The variety of colours, mentalities, and languages that the Catholic Church as a plural and global community unites in itself, finds its counterpart on an environmental ethics level in a manifold diversity of theoretical and practical approaches to ecological questions.
There is one remarkable contribution to this polyphony and is celebrating in these days its 25th anniversary. Under the title What Is Happening to Our Beautiful Land, the members of the Catholic Bishops’ Conference of the Philippines published on 29 January 1988 a pastoral letter on ecology, which deals with the destructive environmental and social developments that the bishops observe in their country.
Not only the title, but also the perspective of this letter is unusual: in contrast to most other environment related pronouncements of the church, this document analyses environmental questions from the perspective of aesthetics, focusing thereby a rather marginalized context within political ecology.
The central theme of the Bishops’ statement is the beauty of the country’s ecosystems and their rapid degradation due to harmful methods such as incompatible fishing practices, chemical record, soil erosion and deforestation: out of the original 30 million hectares of primary forest, for example, only 1 million hectares were left in 1988 . “After a single night’s rain, look at the chocolate brown rivers in your locality and remember that they are carrying the lifeblood of the land into the sea.
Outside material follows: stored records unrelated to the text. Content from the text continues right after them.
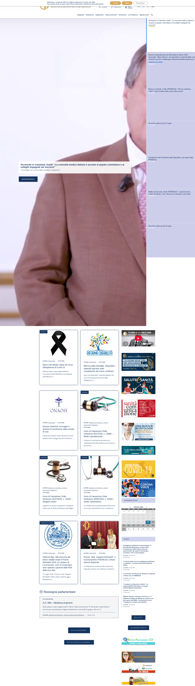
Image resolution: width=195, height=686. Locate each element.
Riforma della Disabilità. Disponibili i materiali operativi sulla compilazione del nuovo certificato (99, 368)
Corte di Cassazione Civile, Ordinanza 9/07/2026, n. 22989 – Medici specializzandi (98, 434)
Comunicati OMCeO (47, 523)
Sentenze (85, 392)
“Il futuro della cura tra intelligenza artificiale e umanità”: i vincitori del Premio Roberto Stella (139, 563)
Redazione (117, 7)
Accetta (115, 3)
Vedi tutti (138, 617)
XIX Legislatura (48, 599)
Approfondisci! (28, 179)
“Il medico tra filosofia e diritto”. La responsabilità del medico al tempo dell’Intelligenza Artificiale (135, 586)
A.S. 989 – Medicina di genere (58, 603)
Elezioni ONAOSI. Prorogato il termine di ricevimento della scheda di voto (58, 429)
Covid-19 (43, 332)
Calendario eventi (138, 628)
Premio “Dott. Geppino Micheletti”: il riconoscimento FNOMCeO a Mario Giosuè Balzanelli (99, 559)
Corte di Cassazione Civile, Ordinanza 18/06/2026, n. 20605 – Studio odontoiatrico (99, 499)
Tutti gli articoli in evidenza (78, 642)
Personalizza (140, 3)
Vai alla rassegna (78, 630)
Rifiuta (127, 3)
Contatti (104, 7)
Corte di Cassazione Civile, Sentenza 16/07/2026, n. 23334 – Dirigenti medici (58, 499)
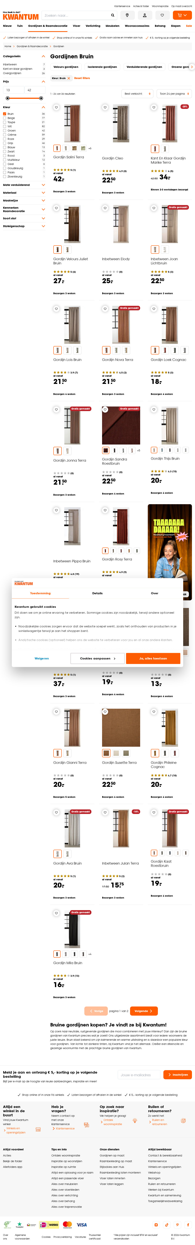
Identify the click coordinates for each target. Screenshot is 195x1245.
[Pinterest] (177, 1225)
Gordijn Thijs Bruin (165, 458)
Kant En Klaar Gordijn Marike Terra (168, 160)
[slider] (7, 98)
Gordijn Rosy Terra (117, 559)
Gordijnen (58, 46)
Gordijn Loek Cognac (168, 359)
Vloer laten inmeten (112, 1178)
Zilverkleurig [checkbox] (15, 176)
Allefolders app (12, 1166)
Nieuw (7, 25)
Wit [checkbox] (10, 126)
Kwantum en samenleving (164, 1195)
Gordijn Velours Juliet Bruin (70, 261)
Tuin (20, 25)
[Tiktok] (167, 1225)
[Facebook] (188, 1225)
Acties (7, 1155)
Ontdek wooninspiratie (113, 1122)
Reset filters (82, 78)
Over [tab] (154, 593)
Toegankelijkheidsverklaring (165, 1201)
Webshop (154, 1172)
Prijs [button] (6, 81)
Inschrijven (180, 1074)
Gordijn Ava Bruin (67, 863)
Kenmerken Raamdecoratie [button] (14, 209)
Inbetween (10, 64)
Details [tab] (97, 593)
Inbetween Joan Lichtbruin (164, 261)
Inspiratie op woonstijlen (66, 1161)
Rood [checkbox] (11, 155)
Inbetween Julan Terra (120, 863)
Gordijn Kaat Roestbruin (161, 863)
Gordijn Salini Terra (68, 157)
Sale (189, 25)
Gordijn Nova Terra (117, 359)
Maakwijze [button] (10, 200)
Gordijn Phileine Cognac (164, 764)
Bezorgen (154, 1178)
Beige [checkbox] (11, 118)
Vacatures (80, 1236)
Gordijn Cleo (112, 158)
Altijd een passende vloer (67, 1178)
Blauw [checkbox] (11, 147)
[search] (79, 15)
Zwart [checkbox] (11, 151)
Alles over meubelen (64, 1184)
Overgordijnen (12, 73)
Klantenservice (65, 1128)
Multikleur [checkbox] (14, 159)
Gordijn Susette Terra (119, 762)
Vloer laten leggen (112, 1184)
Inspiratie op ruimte (63, 1166)
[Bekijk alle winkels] (127, 15)
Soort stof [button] (9, 218)
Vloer (76, 25)
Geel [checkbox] (11, 164)
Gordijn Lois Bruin (67, 359)
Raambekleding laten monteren (120, 1172)
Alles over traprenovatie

The soil, instead of being the seed bed of life, becomes a smothering cloak of death, retarding and killing coral polyps,” the Bishops complain, claiming awareness about the losses of fertile ground throughout the country. Rather asking than teaching, they continue: “How can fish swim in running sewers like the Pasig and so many more rivers which we have polluted? Who has turned the wonderworld of the seas into underwater cemeteries bereft of color and life?”
Describing the manifold ways of ongoing environmental destruction in the Philippines, this statement pleads for active citizenship and calls upon church members (who at that time form at least 80 percent of the Philippine population): “Do not remain silent when you see your environment being destroyed. Use your influence within your family and community to develop this awareness.” The beauty of creation should find its expression also within the liturgical celebrations, and even a further development of creation theology was an urgent need of the hour, the Conference members say. Environmental destruction was not only a form of violence to the Philippine population, they argue, but was also poisoning the human-nature relationship.
Clear in its language, passionate in its appeal, urgent in its care: Not only in the Philippines, it might be high time for rereading this grand pastoral statement on environment and aesthetics.